It’s angel week in my house. March 6 is the day my mother earned her Wings.
Understandably, my writing has slipped into nostalgic melancholies for a few days, as well as day three of insomnia. I will be so glad for this time to pass. My writing takes a crazy freak trip when I haven’t slept. I never sleep well on angel week.
Mom passed this story to me. A tragic love story. For her, today, I will share.
Brushing the familiar fragrant blossoms aside, Linda gazed upon the serene river as calm as smooth glass. The full moon reflected fully, a wistful mirrored smile of grey-blue, matching the strands of hair curling behind her aging ears that listened to the soothing night song of phantom baby frogs.
So many years had passed- some full of glory, some of regret.

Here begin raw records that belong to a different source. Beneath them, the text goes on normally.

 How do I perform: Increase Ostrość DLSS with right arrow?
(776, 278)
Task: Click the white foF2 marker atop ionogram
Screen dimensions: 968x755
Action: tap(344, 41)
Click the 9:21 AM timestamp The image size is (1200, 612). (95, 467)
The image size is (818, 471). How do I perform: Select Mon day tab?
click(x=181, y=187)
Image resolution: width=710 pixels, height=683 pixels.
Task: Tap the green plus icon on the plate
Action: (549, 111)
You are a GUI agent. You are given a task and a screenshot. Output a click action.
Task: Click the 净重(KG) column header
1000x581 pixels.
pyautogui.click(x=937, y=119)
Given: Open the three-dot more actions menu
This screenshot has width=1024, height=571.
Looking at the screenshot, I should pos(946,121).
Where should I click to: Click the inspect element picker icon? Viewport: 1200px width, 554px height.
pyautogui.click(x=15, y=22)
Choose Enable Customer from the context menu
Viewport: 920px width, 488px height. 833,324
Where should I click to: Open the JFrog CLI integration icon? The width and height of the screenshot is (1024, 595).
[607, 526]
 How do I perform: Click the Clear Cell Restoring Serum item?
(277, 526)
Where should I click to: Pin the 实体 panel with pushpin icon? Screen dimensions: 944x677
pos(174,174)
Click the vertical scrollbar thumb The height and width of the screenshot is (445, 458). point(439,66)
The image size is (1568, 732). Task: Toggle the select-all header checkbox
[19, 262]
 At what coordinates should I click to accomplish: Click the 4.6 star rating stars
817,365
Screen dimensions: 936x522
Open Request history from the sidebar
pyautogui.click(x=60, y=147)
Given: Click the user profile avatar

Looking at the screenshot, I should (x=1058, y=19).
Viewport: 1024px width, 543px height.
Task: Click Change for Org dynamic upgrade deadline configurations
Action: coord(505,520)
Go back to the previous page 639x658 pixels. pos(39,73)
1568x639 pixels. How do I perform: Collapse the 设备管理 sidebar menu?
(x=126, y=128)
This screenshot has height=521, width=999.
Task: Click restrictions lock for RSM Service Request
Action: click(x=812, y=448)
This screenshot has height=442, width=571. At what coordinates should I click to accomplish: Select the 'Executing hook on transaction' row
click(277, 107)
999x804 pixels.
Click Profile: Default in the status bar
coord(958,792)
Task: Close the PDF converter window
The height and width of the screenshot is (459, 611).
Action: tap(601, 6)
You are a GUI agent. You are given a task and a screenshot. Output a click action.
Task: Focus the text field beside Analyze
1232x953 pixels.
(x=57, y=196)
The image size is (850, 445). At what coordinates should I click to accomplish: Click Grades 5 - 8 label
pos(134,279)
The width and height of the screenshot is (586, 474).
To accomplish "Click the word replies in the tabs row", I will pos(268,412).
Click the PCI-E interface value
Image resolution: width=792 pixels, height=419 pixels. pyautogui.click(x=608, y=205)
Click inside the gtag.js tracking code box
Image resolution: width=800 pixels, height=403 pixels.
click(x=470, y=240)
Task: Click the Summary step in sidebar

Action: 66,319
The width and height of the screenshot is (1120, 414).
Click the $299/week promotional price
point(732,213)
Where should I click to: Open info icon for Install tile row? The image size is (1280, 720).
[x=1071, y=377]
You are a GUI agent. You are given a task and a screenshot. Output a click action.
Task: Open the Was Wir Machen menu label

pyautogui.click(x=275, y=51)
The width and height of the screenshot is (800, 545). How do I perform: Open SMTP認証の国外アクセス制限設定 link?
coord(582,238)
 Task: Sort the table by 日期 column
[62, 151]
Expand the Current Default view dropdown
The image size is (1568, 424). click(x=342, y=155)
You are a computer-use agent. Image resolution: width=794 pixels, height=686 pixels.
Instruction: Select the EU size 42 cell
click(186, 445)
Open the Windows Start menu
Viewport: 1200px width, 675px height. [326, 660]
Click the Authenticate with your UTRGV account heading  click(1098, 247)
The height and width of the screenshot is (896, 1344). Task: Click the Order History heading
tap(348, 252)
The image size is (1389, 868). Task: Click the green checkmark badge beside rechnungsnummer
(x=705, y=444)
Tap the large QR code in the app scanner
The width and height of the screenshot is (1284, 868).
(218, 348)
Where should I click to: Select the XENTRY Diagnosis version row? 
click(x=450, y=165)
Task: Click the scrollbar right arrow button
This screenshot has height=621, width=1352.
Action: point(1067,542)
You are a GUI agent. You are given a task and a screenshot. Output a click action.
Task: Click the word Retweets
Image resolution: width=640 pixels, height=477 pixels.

Her children had grown, her grandchildren were close to becoming parents themselves. Time had slipped through her fingers in handfuls of granulated moments as they slowly changed from long and graceful to gnarled, arthritic digits.
Unconsciously she rubbed the underside of gold worn thin from years of worrying. As the ring dully winked in the soft moonlight, Linda gazed down at it, her mind shifting into old memories.
The frogs’ song drifted into a soft melody, breaking through her thoughts.
Leaning on her cane heavily, Linda eased her frail frame onto the worn flat rock behind her, grateful for the concerto floating to her from behind the reeds that gently waved in ghostly unison just off shore.
Her thigh highs were slowly inching down her swollen varicose calves in a constricting roll, but she paid no mind. Her mind was drifting off, remembering, as she shifted her old hips to a comfortable position in the smooth spot in the rock she had created over time.
For the last sixty-two years, Linda had come here- sitting on the same rock, listening to generations serenading her, watching the shore change over time, watching herself change in the reflections.
This was her place. Her place to remember, and seek solace from the man she had married out of desperation so long ago.
The aroma of purple sweetness lingering in the humid night air brought memories back in a rush. Linda closed her tired eyes as the old movie unfolded against her retinas, flickering softly at first.
She could still remember the scent of his musky coat, the way his hair fell over his soft grey eyes, how perfectly his hand fit into hers, and how her fingers trembled that night when he slipped the ring onto her.
Her fingers, long and graceful now, slipped down her hips, over rustling black chiffon, sensing tiny black pearls sewn in elaborate patterns. Absurdly narrow black patent leather creaked against her youthful nylon ankles.
Linda licked her lips nervously, tasting tint of fresh lipstick that flipped her stomach as the familiar nausea of morning sickness lingered in the back of her throat.
Her eyes fluttered open, seeing it all as if it were yesterday.
Emmett stood there, his grey eyes afire, angrily arguing in silent grey words as she handed the bejeweled engagement ring back. He didn’t understand.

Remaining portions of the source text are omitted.